There's some very useful stuff in that post, Tullullahjay, especially the 'read the labels' bit!! We made my mare's diet ulcer friendly and then had to go even further and be completely ruthless and now she gets the kind of no-fun food you'd originally think was for a laminitc 12.2! Couple of things: interested to know why your vet told you to include electrolytes? I thought they were a no-no for ulcer-prone horses? Not criticising, just genuinely interested as we seem to learn new things all the time. 

(And take care with Fast Fibre as a hay replacer: they market it as such and you could do so from a startch-fibre-protein point of view, BUT on large amounts you could apparently overdose them on selenium which is cumulative and potentially dangerous...)


----------



## Goldenstar (1 February 2013)

philamena said:



			There's some very useful stuff in that post, Tullullahjay, especially the 'read the labels' bit!! We made my mare's diet ulcer friendly and then had to go even further and be completely ruthless and now she gets the kind of no-fun food you'd originally think was for a laminitc 12.2! Couple of things: interested to know why your vet told you to include electrolytes? I thought they were a no-no for ulcer-prone horses?
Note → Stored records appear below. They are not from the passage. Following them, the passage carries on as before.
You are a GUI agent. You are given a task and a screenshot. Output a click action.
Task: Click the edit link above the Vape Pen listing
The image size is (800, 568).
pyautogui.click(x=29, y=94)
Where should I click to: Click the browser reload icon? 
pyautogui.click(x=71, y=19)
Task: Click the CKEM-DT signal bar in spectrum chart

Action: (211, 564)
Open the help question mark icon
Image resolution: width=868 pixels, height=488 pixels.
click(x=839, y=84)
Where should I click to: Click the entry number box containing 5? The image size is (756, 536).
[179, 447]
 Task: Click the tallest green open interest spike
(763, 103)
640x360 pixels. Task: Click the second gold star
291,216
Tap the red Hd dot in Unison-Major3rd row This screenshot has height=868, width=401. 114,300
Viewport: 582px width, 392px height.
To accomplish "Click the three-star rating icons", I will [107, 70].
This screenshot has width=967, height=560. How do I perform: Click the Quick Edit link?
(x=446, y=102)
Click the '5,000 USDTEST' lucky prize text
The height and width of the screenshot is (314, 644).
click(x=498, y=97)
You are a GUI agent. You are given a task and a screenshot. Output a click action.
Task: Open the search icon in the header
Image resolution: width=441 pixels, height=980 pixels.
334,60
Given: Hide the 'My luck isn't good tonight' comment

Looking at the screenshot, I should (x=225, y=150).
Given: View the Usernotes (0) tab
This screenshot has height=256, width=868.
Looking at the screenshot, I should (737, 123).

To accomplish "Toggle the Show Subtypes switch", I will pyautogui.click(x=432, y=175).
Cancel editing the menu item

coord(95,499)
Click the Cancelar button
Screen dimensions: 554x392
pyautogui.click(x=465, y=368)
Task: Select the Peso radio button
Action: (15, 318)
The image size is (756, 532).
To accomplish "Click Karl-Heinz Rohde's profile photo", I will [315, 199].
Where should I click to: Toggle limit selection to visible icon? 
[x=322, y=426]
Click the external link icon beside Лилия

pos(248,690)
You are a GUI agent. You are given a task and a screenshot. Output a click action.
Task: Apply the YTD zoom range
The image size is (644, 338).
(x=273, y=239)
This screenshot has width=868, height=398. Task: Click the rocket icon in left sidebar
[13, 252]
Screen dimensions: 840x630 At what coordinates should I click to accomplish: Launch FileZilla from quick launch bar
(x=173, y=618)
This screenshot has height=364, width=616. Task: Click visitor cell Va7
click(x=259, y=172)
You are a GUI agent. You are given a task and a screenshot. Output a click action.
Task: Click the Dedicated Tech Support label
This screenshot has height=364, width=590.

Not criticising, just genuinely interested as we seem to learn new things all the time. 

(And take care with Fast Fibre as a hay replacer: they market it as such and you could do so from a startch-fibre-protein point of view, BUT on large amounts you could apparently overdose them on selenium which is cumulative and potentially dangerous...)
		
Click to expand...

This is exactly why I will never give FF I just don't understand how it's ok to feed wildly variable amounts of a feed with vits and minerals added.
On electrolytes horses who have had ulcers still sweat and still need salts i add in small quanties over the day , the one thing I avoid at all costs is cider vinegar can you imagine eating that with stomach ulcers.


----------



## pipper (1 February 2013)

Genuine question? is unmollassed sugar beet no good for ulcers??
thanks x


----------



## Goldenstar (1 February 2013)

pipper said:



			Genuine question? is unmollassed sugar beet no good for ulcers??
thanks x
		
Click to expand...

It should be fine it's low sugar and not too high in protein too much might not be great for the hind gut as standard sugar beet is not but it was one of the main ingredients in the bagged food my specialist vet recommended for the first horse I looked after who was scoped and had ulcers.


----------



## tullulahjay (1 February 2013)

Hello  

The electrolytes is purely what goldenstar has quoted they lose salts. I am still VERY careful with it though. 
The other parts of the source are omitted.